Weihnachtszeit ist die Zeit der Freude, der Besinnlichkeit, der Nächstenliebe - so die Theorie. Wer regelmäßig die Feierlichkeiten für die eigene Familie organisieren muss, könnte anderer Meinung sein. Nicht selten lädt sich genau dann der Stress der vergangenen Wochen ab, wenn gerade die Bescherung ansteht.

Von Wolfgang M. Meyer | 23.12.2010
    Wann beginnt sie eigentlich? Wann geht es los?

    Wer sich am Einzelhandel orientiert, wird bekanntlich schon früh, etwa im September, auf diese Zeit vorbereitet. Zunächst behutsam, dann eindringlich: Die Sommerschlussverkaufsware in den Auslagen der Warenhäuser verschwindet, in den Supermärkten schleichen sich die ersten Lebkuchensterne in die Regale, hier und da zeigen sich bereits die ersten Nikoläuse aus Schokolade.

# # # # #

## IHRE AUFGABEN
1. Beantworten Sie anhand des Textauszugs zur Weihnachtszeit folgende Fragen:
(a) Welcher Autor und welches Datum sind angegeben?
(b) In welchem Monat bereitet der Einzelhandel laut Text etwa auf diese Zeit vor?
(c) Was schleicht sich in den Supermärkten als Erstes in die Regale?
2. Prüfen Sie, ob die folgenden Aussagen mit dem Textauszug zur Weihnachtszeit übereinstimmen, und belegen Sie jede Antwort mit einem wörtlichen Zitat:
(a) Die Sommerschlussverkaufsware verschwindet aus den Auslagen der Warenhäuser.
(b) Der Einzelhandel beginnt erst im Dezember mit der Vorbereitung auf diese Zeit.
(c) Der Stress entlädt sich meist erst nach den Feiertagen.
3. Knüpfen Sie an den letzten Satz des Textauszugs zur Weihnachtszeit an und setzen Sie ihn fort.
Die Zeilen stammen aus einer anderen Quelle als der Textauszug.

# # # # #

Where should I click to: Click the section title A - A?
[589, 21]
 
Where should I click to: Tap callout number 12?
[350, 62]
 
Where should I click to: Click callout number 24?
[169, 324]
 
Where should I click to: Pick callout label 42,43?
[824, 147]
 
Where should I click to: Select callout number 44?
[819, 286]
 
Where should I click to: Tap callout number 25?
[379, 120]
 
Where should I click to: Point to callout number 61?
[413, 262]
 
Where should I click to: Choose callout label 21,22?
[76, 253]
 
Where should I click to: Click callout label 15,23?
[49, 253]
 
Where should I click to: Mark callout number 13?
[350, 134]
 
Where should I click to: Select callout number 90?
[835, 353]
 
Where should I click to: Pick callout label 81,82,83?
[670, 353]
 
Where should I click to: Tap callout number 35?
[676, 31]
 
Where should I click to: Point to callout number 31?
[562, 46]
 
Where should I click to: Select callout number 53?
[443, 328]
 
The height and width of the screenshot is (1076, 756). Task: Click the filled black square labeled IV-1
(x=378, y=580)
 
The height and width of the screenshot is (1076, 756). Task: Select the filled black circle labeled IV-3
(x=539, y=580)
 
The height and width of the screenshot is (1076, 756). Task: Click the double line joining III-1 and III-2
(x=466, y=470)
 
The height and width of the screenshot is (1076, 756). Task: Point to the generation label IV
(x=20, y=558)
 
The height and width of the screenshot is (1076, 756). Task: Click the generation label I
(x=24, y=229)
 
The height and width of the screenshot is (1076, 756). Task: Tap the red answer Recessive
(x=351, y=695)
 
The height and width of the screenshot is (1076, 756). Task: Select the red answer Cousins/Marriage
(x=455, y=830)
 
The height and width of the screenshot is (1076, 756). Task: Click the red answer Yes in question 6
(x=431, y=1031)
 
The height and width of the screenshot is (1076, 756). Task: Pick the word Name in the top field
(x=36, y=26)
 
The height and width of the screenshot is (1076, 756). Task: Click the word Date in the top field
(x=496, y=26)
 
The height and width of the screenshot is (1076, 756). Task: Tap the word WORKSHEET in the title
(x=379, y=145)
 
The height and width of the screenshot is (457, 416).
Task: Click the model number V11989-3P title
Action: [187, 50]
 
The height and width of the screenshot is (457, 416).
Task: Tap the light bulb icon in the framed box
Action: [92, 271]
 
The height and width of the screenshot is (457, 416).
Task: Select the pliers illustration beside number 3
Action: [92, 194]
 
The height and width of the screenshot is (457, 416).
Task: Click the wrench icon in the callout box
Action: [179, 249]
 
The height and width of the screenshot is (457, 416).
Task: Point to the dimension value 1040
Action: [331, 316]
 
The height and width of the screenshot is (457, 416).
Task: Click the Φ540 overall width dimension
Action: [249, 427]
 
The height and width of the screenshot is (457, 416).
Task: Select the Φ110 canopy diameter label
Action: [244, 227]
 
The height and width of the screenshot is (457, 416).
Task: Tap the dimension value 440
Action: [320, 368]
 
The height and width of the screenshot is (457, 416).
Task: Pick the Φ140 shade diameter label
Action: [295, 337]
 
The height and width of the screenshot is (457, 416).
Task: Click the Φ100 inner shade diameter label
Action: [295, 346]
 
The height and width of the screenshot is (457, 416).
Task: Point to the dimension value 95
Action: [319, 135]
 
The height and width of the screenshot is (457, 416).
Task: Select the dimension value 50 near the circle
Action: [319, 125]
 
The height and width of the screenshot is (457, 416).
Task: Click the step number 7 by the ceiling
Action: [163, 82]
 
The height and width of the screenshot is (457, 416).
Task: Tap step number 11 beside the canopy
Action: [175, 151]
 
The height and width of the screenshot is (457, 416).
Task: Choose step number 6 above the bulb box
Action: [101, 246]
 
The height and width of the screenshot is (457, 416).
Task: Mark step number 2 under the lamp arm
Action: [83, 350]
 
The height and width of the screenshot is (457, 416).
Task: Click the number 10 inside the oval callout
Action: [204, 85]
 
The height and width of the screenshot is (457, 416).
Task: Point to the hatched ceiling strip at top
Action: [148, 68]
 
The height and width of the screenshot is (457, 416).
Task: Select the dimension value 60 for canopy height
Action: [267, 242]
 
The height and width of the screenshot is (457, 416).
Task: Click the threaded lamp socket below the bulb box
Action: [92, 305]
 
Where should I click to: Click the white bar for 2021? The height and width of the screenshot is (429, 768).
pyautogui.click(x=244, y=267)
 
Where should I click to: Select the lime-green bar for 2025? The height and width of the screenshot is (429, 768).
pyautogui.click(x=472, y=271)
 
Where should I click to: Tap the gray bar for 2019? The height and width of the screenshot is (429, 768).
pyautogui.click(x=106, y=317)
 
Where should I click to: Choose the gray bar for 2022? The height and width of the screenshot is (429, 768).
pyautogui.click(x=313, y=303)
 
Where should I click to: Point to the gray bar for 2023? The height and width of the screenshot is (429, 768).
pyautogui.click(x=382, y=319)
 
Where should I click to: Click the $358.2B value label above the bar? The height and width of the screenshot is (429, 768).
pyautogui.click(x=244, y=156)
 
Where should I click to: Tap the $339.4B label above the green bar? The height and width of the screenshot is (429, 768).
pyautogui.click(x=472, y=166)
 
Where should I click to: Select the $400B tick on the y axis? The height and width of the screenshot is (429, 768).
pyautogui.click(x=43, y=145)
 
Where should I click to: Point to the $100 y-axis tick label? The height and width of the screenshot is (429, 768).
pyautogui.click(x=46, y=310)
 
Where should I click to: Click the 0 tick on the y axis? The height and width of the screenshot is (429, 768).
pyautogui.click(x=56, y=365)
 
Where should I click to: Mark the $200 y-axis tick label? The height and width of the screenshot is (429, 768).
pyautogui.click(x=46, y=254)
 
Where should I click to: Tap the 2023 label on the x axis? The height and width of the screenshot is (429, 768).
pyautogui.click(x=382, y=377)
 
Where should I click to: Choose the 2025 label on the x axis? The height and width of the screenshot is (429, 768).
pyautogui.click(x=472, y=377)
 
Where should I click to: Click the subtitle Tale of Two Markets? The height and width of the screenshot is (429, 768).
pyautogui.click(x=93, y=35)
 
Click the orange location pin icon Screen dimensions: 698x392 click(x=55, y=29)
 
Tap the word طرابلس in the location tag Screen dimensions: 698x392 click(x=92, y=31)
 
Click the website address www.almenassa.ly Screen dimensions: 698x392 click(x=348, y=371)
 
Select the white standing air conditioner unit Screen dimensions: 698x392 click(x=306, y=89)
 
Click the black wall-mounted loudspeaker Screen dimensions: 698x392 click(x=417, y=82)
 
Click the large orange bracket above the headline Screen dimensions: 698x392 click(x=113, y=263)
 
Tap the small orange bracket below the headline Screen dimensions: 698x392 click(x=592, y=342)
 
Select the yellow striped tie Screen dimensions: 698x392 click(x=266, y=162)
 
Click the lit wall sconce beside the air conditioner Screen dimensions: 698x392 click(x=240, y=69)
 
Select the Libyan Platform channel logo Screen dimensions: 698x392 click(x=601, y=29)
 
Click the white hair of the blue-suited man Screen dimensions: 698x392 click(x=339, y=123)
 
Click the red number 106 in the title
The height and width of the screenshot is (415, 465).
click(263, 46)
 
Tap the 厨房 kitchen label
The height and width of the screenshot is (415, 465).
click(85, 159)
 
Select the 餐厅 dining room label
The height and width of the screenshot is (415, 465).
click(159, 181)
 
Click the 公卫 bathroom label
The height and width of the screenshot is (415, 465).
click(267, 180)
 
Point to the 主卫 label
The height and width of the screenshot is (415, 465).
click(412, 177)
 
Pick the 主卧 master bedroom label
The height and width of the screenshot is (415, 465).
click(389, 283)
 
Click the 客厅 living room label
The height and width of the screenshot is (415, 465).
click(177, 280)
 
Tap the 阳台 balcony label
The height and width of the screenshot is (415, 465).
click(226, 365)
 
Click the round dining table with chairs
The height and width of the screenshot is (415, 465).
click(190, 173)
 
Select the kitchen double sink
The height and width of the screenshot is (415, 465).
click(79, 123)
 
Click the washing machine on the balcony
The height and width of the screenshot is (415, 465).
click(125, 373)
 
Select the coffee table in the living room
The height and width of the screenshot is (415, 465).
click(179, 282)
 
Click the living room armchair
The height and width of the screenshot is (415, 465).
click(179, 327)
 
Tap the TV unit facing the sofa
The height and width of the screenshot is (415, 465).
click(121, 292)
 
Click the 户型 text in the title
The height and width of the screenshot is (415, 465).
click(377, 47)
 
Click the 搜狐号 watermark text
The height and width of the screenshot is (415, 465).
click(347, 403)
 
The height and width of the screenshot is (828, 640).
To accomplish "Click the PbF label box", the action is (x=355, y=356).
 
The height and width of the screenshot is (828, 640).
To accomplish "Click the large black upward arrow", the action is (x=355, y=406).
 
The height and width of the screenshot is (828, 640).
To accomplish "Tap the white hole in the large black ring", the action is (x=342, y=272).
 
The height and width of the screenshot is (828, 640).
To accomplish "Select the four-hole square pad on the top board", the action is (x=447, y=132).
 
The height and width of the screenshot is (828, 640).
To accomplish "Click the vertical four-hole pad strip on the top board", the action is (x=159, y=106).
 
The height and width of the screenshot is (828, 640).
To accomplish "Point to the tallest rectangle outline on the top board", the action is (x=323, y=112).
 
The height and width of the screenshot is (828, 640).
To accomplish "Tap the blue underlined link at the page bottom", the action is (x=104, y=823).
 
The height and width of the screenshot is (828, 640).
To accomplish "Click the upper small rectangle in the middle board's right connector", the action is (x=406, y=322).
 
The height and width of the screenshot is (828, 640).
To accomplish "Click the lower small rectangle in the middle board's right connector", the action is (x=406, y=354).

# # # # #

## LÖSUNGEN ZUR ÜBUNG
1.
(a) Wolfgang M. Meyer, 23.12.2010
(b) Etwa im September
(c) Die ersten Lebkuchensterne

2.
(a) Ja: „Die Sommerschlussverkaufsware in den Auslagen der Warenhäuser verschwindet“
(b) Nein: „schon früh, etwa im September, auf diese Zeit vorbereitet“
(c) Nein: „Nicht selten lädt sich genau dann der Stress der vergangenen Wochen ab, wenn gerade die Bescherung ansteht.“

3.
    An allen Ecken, von morgens bis abends, im Fernsehen, im Radio, in der Zeitung – überall die klare Botschaft: Es geht wieder los!

    Keine Schaufenster mehr ohne große Mengen weißer Watte, kein städtischer Platz ohne diese Mischung aus Glühwein- und Lebkuchenduft, nur noch wenige Hausfassaden ohne kletternde Weihnachtsmänner, kaum noch Touristen in den Einkaufsstraßen ohne rote Nikolausmütze auf dem Kopf.

    "Ja, der Hype fängt ja schon Monate vorher an, also die Erwartungshaltung steigert sich ja praktisch bis zum 24. Dezember, wenn man durch die Geschäfte und Läden geht, dann wird das ja sozusagen schon vorbereitet."

    Der Psychoanalytikerin Ingrid Prassel geht es wie fast allen ihrer Kollegen: die Praxen und Beratungsdienste bereiten sich in dieser Zeit auf Sonderschichten vor.

    Denn sie ist eben alles beherrschend, diese Weihnachtszeit...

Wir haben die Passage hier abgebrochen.